**CONJUNTO DE TAREAS:**
• A. Reproduce un pasaje del texto sobre la violencia de género: empieza en las palabras "Por enésima vez" y detente después de "su posible prevención.".
• B. Según el texto sobre la violencia de género, ¿con motivo de qué día pronunció Manuel Chaves las palabras que se citan?
• C. Continúa el texto sobre la violencia de género a partir de su última oración.

**FRAGMENTO DEL TEXTO:**
»»

Por enésima vez saltan las alarmas tras una nueva oleada trágica de mujeres asesinadas en sucesos encuadrados dentro de la denominada "violencia de género", un problema de difícil solución porque, a la luz de la doctrina progresista y feministoide oficial, se sigue errando tanto respecto al análisis de los hechos, como en el tratamiento a aplicar sobre su posible prevención.

Como ejemplo de este erróneo planteamiento rescato unas palabras de Manuel Chaves, presidente del PSOE y de la Junta de Andalucía, pronunciadas este mismo año con motivo del Día Internacional de la Mujer, durante la entrega de los premios de Igualdad, Clara Campoamor. Decía Chaves que «en pleno siglo XXI la lucha que protagoniza el colectivo femenino tiene como coste insoportable la violencia de género, un arma al que algunos hombres recurren cuando ven que la mujer está asumiendo parcelas de la vida cotidiana a las que antes no tenía acceso».

Recupero las palabras del político ceutí porque, quien le escribiera el discursito, sintetizaba con ellas el meollo argumental de la doctrina políticamente correcta sobre el problema de la violencia sobre la mujer, doctrina repetidamente difundida pese a que la cruda realidad se empeñe en demostrar otra cosa. Pero al progresismo zetaperino las demostraciones palmarias le resultan indiferentes; lo que importa es machacar el argumento hasta que inunde y cale en la opinión pública transformándose finalmente en un nuevo dogma sociológico. Convencidos de que nos están construyendo un mundo felicísimo, nunca admitirán que se equivocan en un problema como éste, que crece y se dispara hasta extremos insoportables.

¿Pero de verdad se puede sostener que cuando un hombre se degrada hasta convertirse en una mala bestia que asesina a su esposa o ex esposa, amiga o ex amiga, pareja o ex pareja, se debe a que no llegó a asimilar que su víctima asumiera «parcelas de la vida cotidiana a la que antes no tenía acceso»? Me temo que no, que el problema obedece a causas más complejas y que su análisis exige mayor rigor y esfuerzo que el de continuar repitiendo ideologizados tópicos y sesgadas interpretaciones.

Sin negar que existan supuestos como el descrito por Chaves, posiblemente constituyan éstos los casos de violencia contra la mujer de menor trascendencia numérica, por lo que elevar dicha categoría como supuesto de referencia de este género de violencia es errar gravemente en el análisis y diagnóstico sobre la esencia del problema. Porque, en pura lógica, si la cosa fuera así, el mayor número de casos de violencia de género no sería la cometida por parejas hacia sus ex parejas, sino la ejercida por machos destronados y desplazados en sus puestos de trabajo, o dominados y sometidos por féminas en sus relaciones profesionales y sociales. Y los números no indican precisamente eso. Aun admitiendo que una parte de esa «parcela de la vida cotidiana», a la que se refería Chaves, la constituyese la creciente iniciativa por parte de la mujer de disolver la relación, tampoco es esa la principal causa de la llamada violencia de género.

««

**DATOS DE ORIGEN:**

»»

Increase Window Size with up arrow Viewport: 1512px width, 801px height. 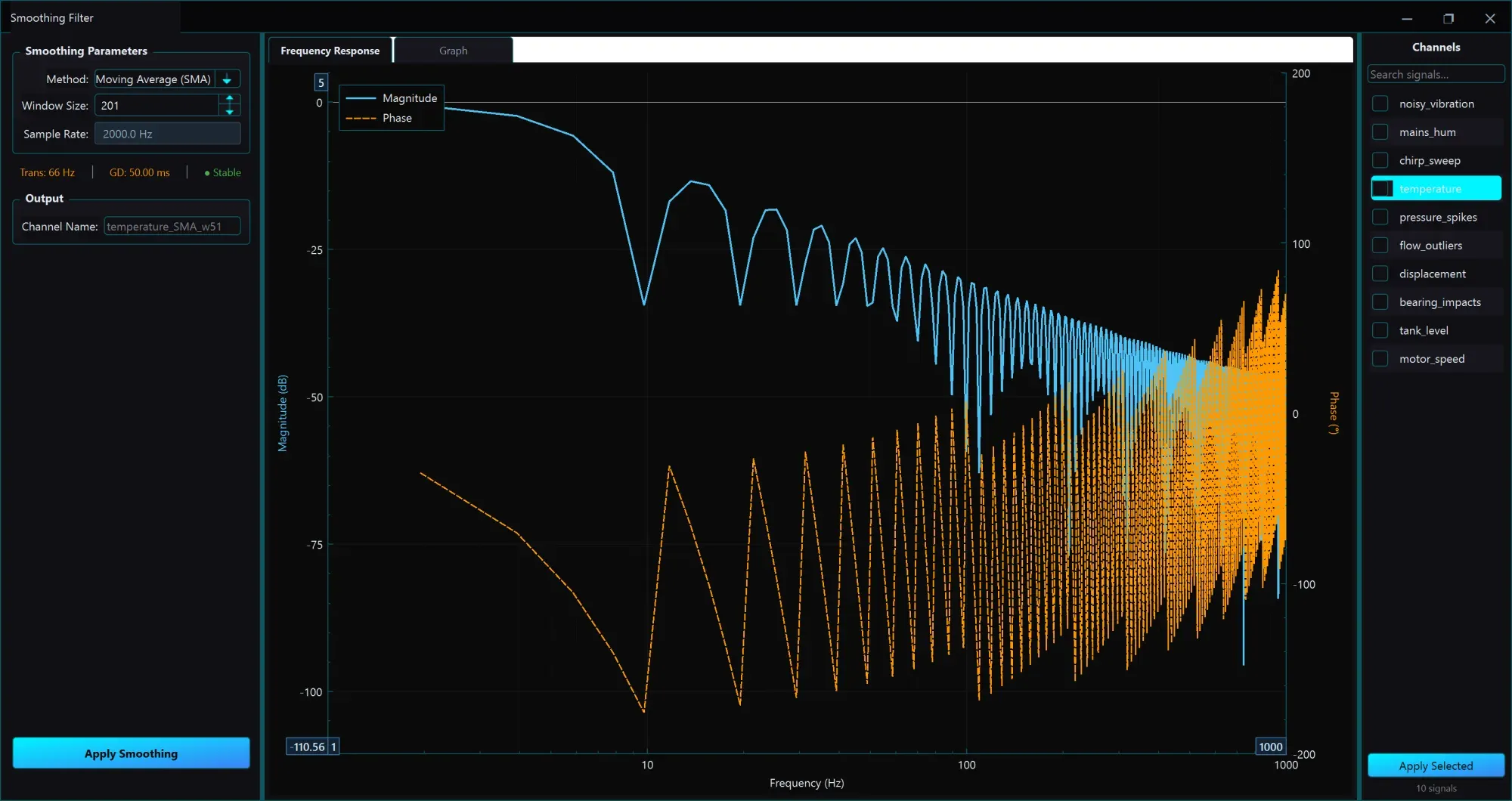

««

**RESULTADOS POR TAREA:**
• A.
Por enésima vez saltan las alarmas tras una nueva oleada trágica de mujeres asesinadas en sucesos encuadrados dentro de la denominada "violencia de género", un problema de difícil solución porque, a la luz de la doctrina progresista y feministoide oficial, se sigue errando tanto respecto al análisis de los hechos, como en el tratamiento a aplicar sobre su posible prevención.

• B. Con motivo del Día Internacional de la Mujer.

• C.
Si recordamos las razones que el progresismo esgrimía para explicarnos las raíces del problema, todo era consecuencia de la educación franquista, machista, patriarcal y nacionalcatólica. En resumen, lo de la consabida y terrible herencia no ya de un régimen, sino de siglos de dominación cultural cristiana y católica. Pero cuando la realidad social en nuestro país ha cambiado tanto que a España ya no la conoce ni la madre que la parió, y tanto víctimas como verdugos pertenecen en muchísimos casos a generaciones educadas en el antifranquismo más feroz, en el feminismo más radical y en los fundamentos sociales y éticos más alejados del denostado nacionalcatolicismo, lo de la cacareada herencia se viene abajo. Y eso, dejando al margen el dato de que cada vez son más frecuentes los crímenes de este género sucedidos en nuestro suelo cuyos protagonistas se criaron y educaron en países de cultura «tan católica y franquista» como, por ejemplo, la Rumanía del comunista Ceacescu... Y es que la realidad se muestra a veces muy desobediente con los dogmas progresistas.

La llamada violencia de género es una clara manifestación, otra más, de la descomposición actual de nuestra enferma sociedad, donde la violencia se instala y multiplica en todos los ámbitos y en todo género de relaciones. Aumenta la violencia en las aulas, tanto entre los propios alumnos, como la de éstos y sus padres hacia los profesores; aumenta la violencia en el deporte, tanto entre jugadores como entre el público; aumenta la violencia en las relaciones familiares, de hijos contra padres y de padres contra hijos, aunque tampoco se escapan ya los abuelos. Aumenta la violencia en las relaciones laborales y en la política, aumenta la violencia (y la crueldad) en los tipos de delito y en los tipos de delincuente. En fin, que aumenta la violencia allí donde el ser humano puede ejercerla abusando de su posición y demás circunstancias que la hacen posible. Violencia ejercida como instrumento inmediato para satisfacer pretensiones, o para «cobrarse» frustraciones y fracasos. Y lógicamente, cómo no, aumenta la llamada violencia de género porque en la relación entre hombre y mujer, ésta (salvo excepciones) es físicamente más débil y menos violenta, por su propia naturaleza, que el hombre. Pero aun así, no podemos ignorar que también aumenta la violencia de la mujer contra los hijos y contra el hombre; e incluso la violencia de mujer contra mujer en las relaciones lésbicas, aunque este dato se silencie como se silencia el de la violencia en las parejas homosexuales masculinas que, por supuesto, también aumenta.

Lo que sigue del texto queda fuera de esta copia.